Don’t believe me? Listen to what a few of our male friends said to my husband and me in confidence as I was writing this book…
“Women who have no meat on their bones don’t look like women at all. They look like prepubescent girls. Those stick figures may appeal to the perverts out there, but I want a full grown woman, with a full grown body. I want someone whose round curves I can drink in through my eyes and trace over with my fingertips.”
– Herb, age 44
“My wife may weigh a bit more than the typical supermodel, but I wouldn’t have it any other way. I love how she looks, so as long as she’s happy with herself, I’m great.”
– Paul, age 37
“I don’t want to buy a girl a $20 meal only to have her pick at it and eat one-tenth of it because she doesn’t want to get fat. Give me a break. She probably goes home and eats half a cheesecake because she’s starving by the end of the evening. Give me a woman with some hips, some thighs, and an appetite for good food and fun.”
– Dave, age 25
“My wife’s hips have gotten a little wider through the years, and her breasts may have fallen a little southward since I fell in love with her over thirty years ago. But when I consider the four beautiful children who’ve passed through those hips and nursed at those breasts, I’m more in awe of them than ever.

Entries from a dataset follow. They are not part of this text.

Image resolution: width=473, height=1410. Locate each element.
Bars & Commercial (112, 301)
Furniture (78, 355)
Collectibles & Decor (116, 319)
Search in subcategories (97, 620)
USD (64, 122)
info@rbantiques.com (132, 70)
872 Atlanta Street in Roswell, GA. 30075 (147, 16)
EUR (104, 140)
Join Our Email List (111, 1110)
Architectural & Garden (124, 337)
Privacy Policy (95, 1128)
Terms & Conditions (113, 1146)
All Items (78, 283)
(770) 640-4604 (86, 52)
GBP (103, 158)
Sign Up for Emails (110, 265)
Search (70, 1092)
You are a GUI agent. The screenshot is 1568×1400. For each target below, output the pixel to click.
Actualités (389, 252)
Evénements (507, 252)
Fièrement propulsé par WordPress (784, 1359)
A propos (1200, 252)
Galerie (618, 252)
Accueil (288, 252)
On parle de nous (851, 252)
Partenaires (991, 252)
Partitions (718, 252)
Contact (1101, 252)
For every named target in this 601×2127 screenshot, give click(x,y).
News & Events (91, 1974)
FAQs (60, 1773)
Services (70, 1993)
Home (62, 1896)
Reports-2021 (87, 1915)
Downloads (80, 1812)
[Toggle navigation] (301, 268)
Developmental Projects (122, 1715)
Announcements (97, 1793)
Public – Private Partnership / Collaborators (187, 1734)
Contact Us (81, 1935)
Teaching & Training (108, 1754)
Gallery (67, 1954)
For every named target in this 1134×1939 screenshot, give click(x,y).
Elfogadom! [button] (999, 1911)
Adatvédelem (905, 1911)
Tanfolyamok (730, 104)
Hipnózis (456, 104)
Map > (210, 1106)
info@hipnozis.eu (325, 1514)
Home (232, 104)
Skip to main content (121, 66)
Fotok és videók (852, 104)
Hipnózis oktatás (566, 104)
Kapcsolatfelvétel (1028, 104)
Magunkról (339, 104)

To everyone else, she’s a grandma. To me, she’s a goddess, and I celebrate her presence in my life every day.”
– Terry, age 59
Men frequently seem desperate to help their wives understand that their bodies are beautiful just the way they are. Of course, you don’t have to struggle with excess weight to wrestle the body image bear. Sometimes he attacks from the opposite end of the spectrum. Kathy writes:
I’ve struggled with an eating disorder for about 20 years. I’m not severely underweight or bulimic, but I long to be free from the constant preoccupation with my body. I know it robs me of my sexual confidence, as I can never just accept the fact that my husband thinks I’m attractive (mainly because I don’t think I’m attractive). But like the chicken and the egg thing, I have to wonder, which came first? My eating disorder or my sexual insecurities?
Regardless of which came first, I believe both of these body image bears can be slain with the help of a good counselor, so don’t hesitate to seek one out if you can sympathize with Kathy’s struggles.